This project is being developed by the Data Governance team in the Office of Data and Analytics.

*The word “Agency” is colloquially used to mean a government organization that includes a New York City Agency, a Mayoral Office, or a Commission.

Project Plan document: https://docs.google.com/document/d/1u9-sZXUWdand1yIRmmKGbq7D5RAgD2puWoYvbP06a4g/edit?usp=sharing

GitHub repository (final location of the code and documentation of this project): https://github.com/MODA-NYC/Agency-Name-Project

Import Pandas.
Import and mount Google Drive to the Colab environment for file access.

In [None]:
import pandas as pd
from google.colab import drive
drive.mount('/content/drive')

Mounted at /content/drive


# Web Scraping for https://www.nyc.gov/nyc-resources/agencies.page

Import required libraries (requests for HTTP requests, BeautifulSoup from bs4 for HTML parsing, and pandas for data manipulation).

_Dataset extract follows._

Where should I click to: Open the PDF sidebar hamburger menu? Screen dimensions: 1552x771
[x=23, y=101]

Define two functions to process and scrape agency information from a given URL (https://www.nyc.gov/nyc-resources/agencies.page). The process_agency_info function extracts and processes agency names, URLs, and descriptions from HTML list tags. The scrape_agency_list function performs a web scrape to collect agency data, handling possible request exceptions and storing the data in a pandas DataFrame.

In [None]:
import requests
from bs4 import BeautifulSoup
import pandas as pd

def process_agency_info(li_tag):
    a_tag = li_tag.find('a', class_='name')
    name = a_tag.text.strip() if a_tag else ''
    url = a_tag.get('href') if a_tag else ''
    description = li_tag.get('data-desc', '')

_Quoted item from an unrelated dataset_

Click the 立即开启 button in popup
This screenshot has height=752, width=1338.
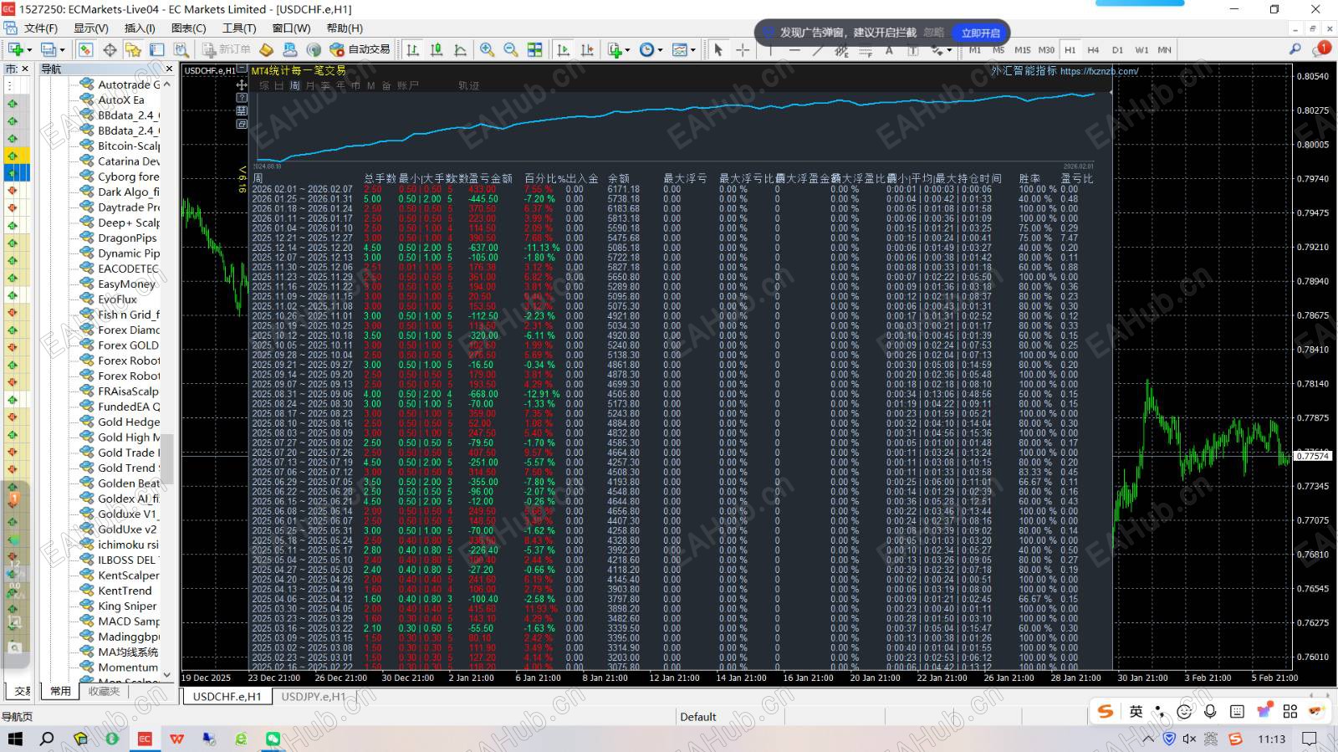coord(980,33)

    # Preprocess name for unique identification
    name_processed = name.lower().strip()

    return {
        'Name': name_processed,
        'Name - NYC.gov Agency List': name,
        'URL': url,
        'Description': description
    }

def scrape_agency_list(url):
    headers = {'User-Agent': 'Mozilla/5.0 (Windows NT 10.0; Win64; x64) AppleWebKit/537.36 (KHTML, like Gecko) Chrome/58.0.3029.110 Safari/537.3'}
    try:
        response = requests.get(url, headers=headers)
        soup = BeautifulSoup(response.text, 'html.parser')

        agencies_info = []
        for li_tag in soup.select('.alpha-list li'):
            agencies_info.append(process_agency_info(li_tag))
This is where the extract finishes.